Ma grand-mère bedeau
MARIE-MICHÈLE RHEAULT
Je n’étais pas allée à la messe depuis un bon bout de temps. Pourtant, ce matin du Premier de l’an, j’y suis allée. Malgré la fatigue et les effluves d’alcool liés au party de la veille, malgré le froid mordant des matins de janvier de mon Abitibi natale, je me suis levée et suis allée à la messe. La petite église en pierres des champs de mon village a tout pour être chaleureuse. Elle est minuscule, mais la poignée de paroissiens qui y viennent chaque semaine laisse la majorité des bancs vides et la fait paraître grande et froide. Je suis entrée et me suis assise à côté de mon épouse qui m’avait entraînée là. Elle avait dit à ma grand-mère en lui mettant doucement la main sur l’avant-bras : « Demain matin, Madame Duval, on va aller à la messe. » Mes gros yeux n’avaient pas suffi pour qu’elle dise in extremis que c’était une blague et que nous n’irions pas. Nous avions tenu parole. Il faut dire que le « Ça serait le plus beau cadeau du jour de l’An qu’on pourrait me faire! » lancé par ma grand-mère en me regardant avec des petits yeux de biche ne m’a pas laissé le choix.
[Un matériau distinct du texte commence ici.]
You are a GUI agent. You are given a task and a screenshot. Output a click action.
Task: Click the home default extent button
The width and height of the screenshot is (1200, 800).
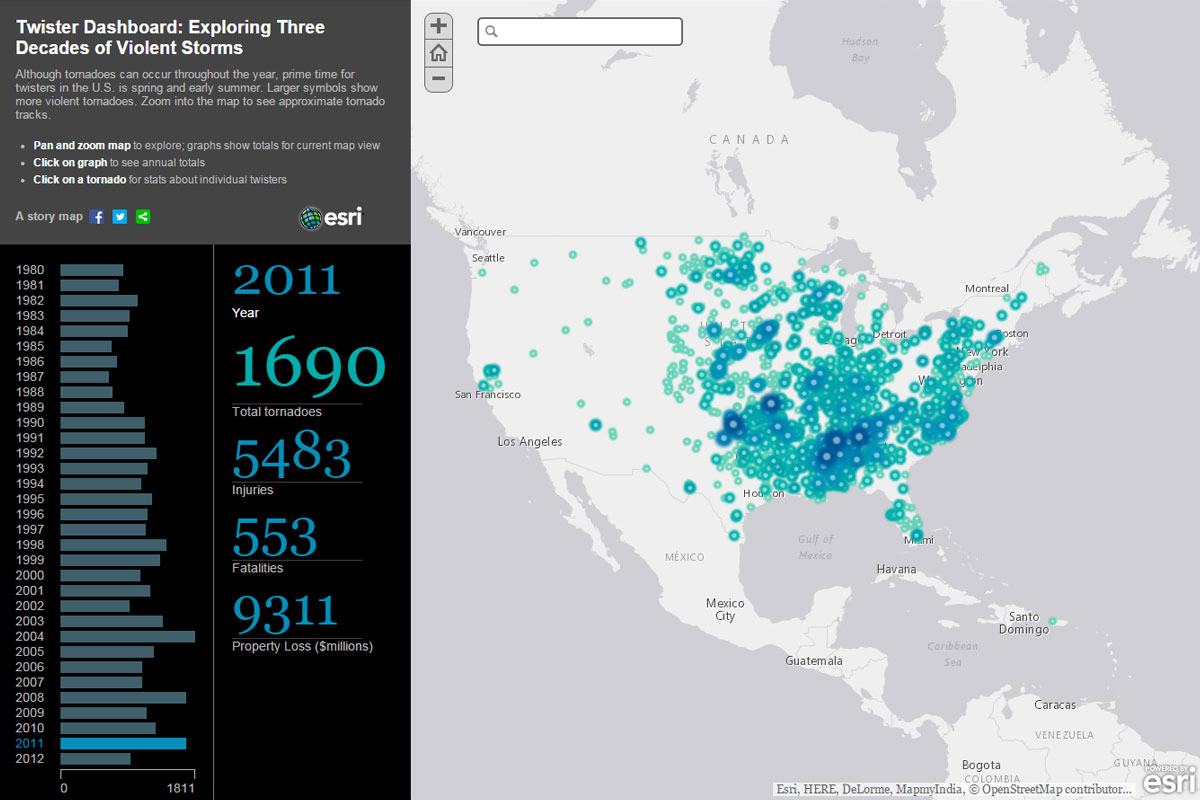coord(438,53)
Je me suis assise sur un banc, donc, et j’ai regardé un peu autour de moi. Mon esprit divaguait entre les souvenirs que ce lieu évoquait en moi et l’impatience de retrouver la chaleur de mon lit. Puis, j’ai vu ma grand-mère. Elle se tenait bien droite du haut de son même-pas-cinq-pieds à côté du curé. Le poids des années avait écrasé ses vertèbres, la laissant petite et frêle, mais elle avait la tête bien haute et le geste vif. C’était elle la vedette. C’était elle qui attirait mon attention. Elle connaissait chaque prière, chaque tâche qu’elle avait à exécuter pour le bon fonctionnement de la messe. Elle se déplaçait dans le chœur avec une aisance déconcertante. À la voir aller, personne ne pouvait se douter que ses yeux sont moins bons depuis quelque temps. À ce moment précis, personne ne pouvait dire de cette femme, qui pourtant a de trop fréquents épisodes de cécité, qu’elle pourrait hésiter une seconde sur l’emplacement du calice. Ce matin-là, elle effectuait chaque geste avec la précision de celle qui a un œil de lynx.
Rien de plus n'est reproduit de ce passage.